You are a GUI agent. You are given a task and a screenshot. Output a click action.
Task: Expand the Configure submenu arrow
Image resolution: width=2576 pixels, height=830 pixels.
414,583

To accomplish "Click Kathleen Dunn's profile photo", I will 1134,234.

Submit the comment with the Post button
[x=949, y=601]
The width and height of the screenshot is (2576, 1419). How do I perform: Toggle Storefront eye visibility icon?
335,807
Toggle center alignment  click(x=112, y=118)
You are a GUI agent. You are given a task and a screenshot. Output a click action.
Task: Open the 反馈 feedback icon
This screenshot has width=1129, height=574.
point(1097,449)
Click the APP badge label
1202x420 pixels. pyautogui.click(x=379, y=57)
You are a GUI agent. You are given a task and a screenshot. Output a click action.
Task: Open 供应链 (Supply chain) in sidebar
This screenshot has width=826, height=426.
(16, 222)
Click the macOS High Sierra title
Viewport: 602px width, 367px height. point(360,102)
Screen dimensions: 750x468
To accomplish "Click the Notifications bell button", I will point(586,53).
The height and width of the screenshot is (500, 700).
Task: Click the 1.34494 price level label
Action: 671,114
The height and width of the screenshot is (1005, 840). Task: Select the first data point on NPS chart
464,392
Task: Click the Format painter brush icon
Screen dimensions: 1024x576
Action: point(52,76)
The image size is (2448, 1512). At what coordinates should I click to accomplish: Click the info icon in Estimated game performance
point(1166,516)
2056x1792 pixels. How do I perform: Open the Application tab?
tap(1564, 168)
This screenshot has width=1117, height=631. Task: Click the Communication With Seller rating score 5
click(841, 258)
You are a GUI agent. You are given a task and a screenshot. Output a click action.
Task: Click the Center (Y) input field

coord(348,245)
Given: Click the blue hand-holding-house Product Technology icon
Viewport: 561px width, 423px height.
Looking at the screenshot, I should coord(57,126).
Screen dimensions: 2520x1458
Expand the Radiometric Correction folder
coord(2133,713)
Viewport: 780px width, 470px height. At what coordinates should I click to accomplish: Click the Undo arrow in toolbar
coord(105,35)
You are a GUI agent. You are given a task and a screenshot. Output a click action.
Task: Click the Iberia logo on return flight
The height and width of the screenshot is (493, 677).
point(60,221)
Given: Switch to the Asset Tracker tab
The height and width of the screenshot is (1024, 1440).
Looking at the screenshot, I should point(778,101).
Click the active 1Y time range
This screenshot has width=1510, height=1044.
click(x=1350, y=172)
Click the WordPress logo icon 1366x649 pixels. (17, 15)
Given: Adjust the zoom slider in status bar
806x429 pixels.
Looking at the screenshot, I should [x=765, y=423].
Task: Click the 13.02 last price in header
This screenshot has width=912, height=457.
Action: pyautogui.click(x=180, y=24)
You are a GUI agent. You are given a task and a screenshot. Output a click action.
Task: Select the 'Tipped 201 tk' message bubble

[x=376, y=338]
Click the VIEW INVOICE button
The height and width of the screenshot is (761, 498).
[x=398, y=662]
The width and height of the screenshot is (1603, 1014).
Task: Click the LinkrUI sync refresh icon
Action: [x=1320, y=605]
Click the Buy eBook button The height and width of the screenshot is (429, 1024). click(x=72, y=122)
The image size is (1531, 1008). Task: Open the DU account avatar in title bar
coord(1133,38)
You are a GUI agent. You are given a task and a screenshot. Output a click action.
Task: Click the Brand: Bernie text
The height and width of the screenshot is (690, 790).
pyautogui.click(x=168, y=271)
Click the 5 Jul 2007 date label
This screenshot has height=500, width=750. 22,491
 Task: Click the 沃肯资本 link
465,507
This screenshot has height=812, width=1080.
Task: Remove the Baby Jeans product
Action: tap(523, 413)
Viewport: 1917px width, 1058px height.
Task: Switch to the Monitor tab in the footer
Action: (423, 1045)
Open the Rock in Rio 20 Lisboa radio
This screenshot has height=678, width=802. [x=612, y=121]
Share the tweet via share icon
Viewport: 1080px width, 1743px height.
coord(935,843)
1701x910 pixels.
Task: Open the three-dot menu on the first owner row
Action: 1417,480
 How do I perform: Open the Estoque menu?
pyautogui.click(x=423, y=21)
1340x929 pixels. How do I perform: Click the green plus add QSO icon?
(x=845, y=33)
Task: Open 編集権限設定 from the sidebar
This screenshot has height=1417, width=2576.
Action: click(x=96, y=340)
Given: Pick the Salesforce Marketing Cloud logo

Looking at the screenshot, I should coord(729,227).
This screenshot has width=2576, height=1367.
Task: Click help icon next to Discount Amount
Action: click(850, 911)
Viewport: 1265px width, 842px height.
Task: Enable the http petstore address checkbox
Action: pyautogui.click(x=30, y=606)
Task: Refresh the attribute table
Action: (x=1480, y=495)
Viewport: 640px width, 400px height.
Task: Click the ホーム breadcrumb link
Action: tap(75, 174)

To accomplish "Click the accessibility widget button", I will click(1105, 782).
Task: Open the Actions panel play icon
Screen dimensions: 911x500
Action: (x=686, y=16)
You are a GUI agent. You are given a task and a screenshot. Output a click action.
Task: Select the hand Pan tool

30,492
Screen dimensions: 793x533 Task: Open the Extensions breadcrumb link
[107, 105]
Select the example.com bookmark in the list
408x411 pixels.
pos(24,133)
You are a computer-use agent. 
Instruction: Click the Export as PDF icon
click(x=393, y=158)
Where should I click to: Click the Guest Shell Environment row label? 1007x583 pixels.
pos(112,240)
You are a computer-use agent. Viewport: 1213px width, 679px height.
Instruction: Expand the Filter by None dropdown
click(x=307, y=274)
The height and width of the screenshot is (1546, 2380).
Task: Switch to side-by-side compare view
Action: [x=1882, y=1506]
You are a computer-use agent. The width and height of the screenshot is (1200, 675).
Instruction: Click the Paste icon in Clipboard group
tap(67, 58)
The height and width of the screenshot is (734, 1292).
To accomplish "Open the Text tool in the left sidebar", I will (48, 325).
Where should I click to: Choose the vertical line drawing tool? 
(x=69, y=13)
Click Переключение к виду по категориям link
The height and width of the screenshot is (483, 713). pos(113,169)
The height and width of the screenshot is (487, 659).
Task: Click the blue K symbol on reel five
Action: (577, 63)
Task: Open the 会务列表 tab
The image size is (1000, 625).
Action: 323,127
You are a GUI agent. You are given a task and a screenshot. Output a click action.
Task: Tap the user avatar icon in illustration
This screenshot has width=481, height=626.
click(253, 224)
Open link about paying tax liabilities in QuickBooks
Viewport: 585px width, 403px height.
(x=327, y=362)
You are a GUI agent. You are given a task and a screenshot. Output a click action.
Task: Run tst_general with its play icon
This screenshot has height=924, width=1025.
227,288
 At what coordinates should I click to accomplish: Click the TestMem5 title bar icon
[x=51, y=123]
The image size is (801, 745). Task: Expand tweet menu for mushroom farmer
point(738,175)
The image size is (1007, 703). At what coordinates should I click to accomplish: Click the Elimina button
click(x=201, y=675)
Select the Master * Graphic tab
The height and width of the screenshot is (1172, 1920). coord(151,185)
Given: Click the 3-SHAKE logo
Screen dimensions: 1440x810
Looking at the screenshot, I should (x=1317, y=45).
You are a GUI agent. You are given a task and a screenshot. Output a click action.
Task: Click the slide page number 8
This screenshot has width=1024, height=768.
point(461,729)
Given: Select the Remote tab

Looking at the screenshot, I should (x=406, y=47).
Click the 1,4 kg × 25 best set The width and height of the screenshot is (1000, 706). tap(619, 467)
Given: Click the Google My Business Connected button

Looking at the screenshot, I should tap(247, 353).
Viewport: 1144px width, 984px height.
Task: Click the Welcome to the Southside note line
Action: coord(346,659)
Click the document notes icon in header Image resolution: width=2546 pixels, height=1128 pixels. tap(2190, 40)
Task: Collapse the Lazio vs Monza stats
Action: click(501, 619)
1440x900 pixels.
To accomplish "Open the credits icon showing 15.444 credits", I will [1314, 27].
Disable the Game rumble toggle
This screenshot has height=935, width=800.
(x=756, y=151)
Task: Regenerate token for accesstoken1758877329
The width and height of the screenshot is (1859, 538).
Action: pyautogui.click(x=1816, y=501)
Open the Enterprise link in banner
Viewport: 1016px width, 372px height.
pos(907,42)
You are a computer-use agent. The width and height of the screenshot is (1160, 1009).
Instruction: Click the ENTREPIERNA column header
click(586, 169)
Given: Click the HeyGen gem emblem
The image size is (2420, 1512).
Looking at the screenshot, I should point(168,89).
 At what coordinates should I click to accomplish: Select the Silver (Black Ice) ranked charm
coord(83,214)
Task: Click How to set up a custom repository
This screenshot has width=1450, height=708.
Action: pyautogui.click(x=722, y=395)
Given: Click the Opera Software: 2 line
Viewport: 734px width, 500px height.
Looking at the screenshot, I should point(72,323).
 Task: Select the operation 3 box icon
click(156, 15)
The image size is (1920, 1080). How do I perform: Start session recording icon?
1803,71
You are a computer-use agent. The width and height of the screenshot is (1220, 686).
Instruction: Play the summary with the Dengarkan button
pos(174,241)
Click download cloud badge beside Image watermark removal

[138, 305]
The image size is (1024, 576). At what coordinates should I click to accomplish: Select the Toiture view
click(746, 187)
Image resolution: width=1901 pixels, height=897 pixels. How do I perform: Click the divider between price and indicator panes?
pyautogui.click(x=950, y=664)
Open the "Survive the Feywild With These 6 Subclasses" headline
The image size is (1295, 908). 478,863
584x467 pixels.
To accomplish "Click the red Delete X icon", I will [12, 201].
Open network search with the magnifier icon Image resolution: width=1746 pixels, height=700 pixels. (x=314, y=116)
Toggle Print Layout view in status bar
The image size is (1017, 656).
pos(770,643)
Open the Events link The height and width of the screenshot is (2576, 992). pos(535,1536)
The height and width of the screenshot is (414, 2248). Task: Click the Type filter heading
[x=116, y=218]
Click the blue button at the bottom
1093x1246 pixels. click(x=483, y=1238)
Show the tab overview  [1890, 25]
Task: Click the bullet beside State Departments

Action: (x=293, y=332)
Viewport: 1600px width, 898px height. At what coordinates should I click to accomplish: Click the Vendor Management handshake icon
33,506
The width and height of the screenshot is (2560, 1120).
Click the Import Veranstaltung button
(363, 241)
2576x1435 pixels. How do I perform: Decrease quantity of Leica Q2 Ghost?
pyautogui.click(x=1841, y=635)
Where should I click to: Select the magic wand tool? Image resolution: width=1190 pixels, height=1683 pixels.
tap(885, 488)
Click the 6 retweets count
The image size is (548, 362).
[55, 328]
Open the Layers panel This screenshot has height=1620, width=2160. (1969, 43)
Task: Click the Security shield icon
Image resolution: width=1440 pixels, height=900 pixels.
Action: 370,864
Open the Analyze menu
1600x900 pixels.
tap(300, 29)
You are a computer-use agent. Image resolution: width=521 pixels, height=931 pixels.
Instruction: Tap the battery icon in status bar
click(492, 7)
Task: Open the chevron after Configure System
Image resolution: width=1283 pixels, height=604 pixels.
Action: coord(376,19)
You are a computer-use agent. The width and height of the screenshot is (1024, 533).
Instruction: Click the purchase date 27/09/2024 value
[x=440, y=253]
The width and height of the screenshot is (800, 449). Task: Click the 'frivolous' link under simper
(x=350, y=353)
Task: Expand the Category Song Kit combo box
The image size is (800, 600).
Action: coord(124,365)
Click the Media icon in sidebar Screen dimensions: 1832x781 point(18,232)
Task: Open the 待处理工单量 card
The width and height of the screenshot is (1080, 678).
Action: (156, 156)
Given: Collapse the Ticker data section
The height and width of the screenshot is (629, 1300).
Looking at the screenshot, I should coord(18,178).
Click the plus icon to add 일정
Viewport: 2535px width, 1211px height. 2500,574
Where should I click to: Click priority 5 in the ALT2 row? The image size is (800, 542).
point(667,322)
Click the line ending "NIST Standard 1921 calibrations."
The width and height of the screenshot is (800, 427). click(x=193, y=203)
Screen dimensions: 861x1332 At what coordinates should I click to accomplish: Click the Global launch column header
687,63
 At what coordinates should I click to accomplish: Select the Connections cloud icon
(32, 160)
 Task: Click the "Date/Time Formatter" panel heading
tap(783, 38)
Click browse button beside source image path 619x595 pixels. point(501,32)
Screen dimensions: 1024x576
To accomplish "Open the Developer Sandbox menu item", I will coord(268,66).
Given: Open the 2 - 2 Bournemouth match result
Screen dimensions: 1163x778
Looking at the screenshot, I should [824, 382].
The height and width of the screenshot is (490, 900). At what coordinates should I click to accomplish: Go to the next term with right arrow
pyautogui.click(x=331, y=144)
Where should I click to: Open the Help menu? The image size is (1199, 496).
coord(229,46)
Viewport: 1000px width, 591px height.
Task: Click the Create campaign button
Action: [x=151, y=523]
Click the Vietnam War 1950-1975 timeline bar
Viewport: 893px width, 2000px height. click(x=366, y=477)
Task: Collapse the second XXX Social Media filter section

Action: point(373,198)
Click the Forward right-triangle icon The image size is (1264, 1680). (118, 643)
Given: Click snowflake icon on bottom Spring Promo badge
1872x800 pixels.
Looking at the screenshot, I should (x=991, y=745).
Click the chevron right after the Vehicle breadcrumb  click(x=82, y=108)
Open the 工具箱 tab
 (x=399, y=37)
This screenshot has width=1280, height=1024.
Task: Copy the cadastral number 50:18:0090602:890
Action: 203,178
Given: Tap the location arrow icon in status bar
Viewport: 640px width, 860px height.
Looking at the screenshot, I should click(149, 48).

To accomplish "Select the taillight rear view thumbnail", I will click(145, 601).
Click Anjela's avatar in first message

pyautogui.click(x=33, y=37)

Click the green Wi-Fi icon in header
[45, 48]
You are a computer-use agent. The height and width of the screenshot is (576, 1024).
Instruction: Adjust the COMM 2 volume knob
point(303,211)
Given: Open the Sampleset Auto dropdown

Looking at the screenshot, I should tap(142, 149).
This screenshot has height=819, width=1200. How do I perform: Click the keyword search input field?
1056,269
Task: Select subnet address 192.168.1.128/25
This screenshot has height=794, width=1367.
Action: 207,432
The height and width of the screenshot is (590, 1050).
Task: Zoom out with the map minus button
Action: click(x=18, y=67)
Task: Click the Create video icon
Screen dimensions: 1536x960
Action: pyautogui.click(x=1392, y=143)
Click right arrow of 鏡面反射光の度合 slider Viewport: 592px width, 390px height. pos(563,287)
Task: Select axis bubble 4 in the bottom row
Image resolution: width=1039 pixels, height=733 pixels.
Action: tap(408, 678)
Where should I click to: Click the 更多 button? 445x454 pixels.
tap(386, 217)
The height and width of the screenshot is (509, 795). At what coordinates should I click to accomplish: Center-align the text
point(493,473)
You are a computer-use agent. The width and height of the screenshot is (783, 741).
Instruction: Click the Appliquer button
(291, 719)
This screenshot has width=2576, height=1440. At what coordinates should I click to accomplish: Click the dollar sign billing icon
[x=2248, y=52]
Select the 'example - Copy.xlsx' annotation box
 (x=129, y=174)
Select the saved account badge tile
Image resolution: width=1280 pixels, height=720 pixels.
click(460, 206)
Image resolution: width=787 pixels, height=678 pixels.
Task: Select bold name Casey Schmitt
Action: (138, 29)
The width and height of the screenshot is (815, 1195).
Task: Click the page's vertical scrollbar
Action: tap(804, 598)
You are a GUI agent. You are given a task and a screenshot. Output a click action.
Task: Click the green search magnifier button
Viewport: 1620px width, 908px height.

■ What the task asks ■
Can you turn the records between the lines holding "Task: Click the 13.02 last price in header" and "Action: click(x=96, y=340)", inclusive, into a JSON list of strings with one string per line and blank lines left out?

■ Solution to this task ■
[
  "Task: Click the 13.02 last price in header",
  "This screenshot has width=912, height=457.",
  "Action: pyautogui.click(x=180, y=24)",
  "You are a GUI agent. You are given a task and a screenshot. Output a click action.",
  "Task: Select the 'Tipped 201 tk' message bubble",
  "[x=376, y=338]",
  "Click the VIEW INVOICE button",
  "The height and width of the screenshot is (761, 498).",
  "[x=398, y=662]",
  "The width and height of the screenshot is (1603, 1014).",
  "Task: Click the LinkrUI sync refresh icon",
  "Action: [x=1320, y=605]",
  "Click the Buy eBook button The height and width of the screenshot is (429, 1024). click(x=72, y=122)",
  "The image size is (1531, 1008). Task: Open the DU account avatar in title bar",
  "coord(1133,38)",
  "You are a GUI agent. You are given a task and a screenshot. Output a click action.",
  "Task: Click the Brand: Bernie text",
  "The height and width of the screenshot is (690, 790).",
  "pyautogui.click(x=168, y=271)",
  "Click the 5 Jul 2007 date label",
  "This screenshot has height=500, width=750. 22,491",
  " Task: Click the 沃肯资本 link",
  "465,507",
  "This screenshot has height=812, width=1080.",
  "Task: Remove the Baby Jeans product",
  "Action: tap(523, 413)",
  "Viewport: 1917px width, 1058px height.",
  "Task: Switch to the Monitor tab in the footer",
  "Action: (423, 1045)",
  "Open the Rock in Rio 20 Lisboa radio",
  "This screenshot has height=678, width=802. [x=612, y=121]",
  "Share the tweet via share icon",
  "Viewport: 1080px width, 1743px height.",
  "coord(935,843)",
  "1701x910 pixels.",
  "Task: Open the three-dot menu on the first owner row",
  "Action: 1417,480",
  " How do I perform: Open the Estoque menu?",
  "pyautogui.click(x=423, y=21)",
  "1340x929 pixels. How do I perform: Click the green plus add QSO icon?",
  "(x=845, y=33)",
  "Task: Open 編集権限設定 from the sidebar",
  "This screenshot has height=1417, width=2576.",
  "Action: click(x=96, y=340)"
]